* _Records from a data source_:
------------------------------------

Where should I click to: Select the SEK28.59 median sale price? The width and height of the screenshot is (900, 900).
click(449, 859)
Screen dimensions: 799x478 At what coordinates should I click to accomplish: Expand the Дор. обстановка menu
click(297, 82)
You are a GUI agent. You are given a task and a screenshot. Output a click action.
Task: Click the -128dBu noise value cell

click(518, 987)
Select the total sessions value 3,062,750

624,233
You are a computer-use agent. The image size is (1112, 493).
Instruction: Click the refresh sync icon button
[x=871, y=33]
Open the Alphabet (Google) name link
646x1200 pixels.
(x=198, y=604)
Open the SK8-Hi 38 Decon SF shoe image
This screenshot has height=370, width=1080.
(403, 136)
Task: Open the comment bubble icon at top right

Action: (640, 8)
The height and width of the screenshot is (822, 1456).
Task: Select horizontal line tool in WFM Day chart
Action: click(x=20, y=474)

------------------------------------

* _Work request_: Look above for the line containing "You are a GUI", then please write out that line and each one after it through the end, exactly, with nothing else.

* _Exercise result_:
You are a GUI agent. You are given a task and a screenshot. Output a click action.
Task: Click the -128dBu noise value cell

click(518, 987)
Select the total sessions value 3,062,750

624,233
You are a computer-use agent. The image size is (1112, 493).
Instruction: Click the refresh sync icon button
[x=871, y=33]
Open the Alphabet (Google) name link
646x1200 pixels.
(x=198, y=604)
Open the SK8-Hi 38 Decon SF shoe image
This screenshot has height=370, width=1080.
(403, 136)
Task: Open the comment bubble icon at top right

Action: (640, 8)
The height and width of the screenshot is (822, 1456).
Task: Select horizontal line tool in WFM Day chart
Action: click(x=20, y=474)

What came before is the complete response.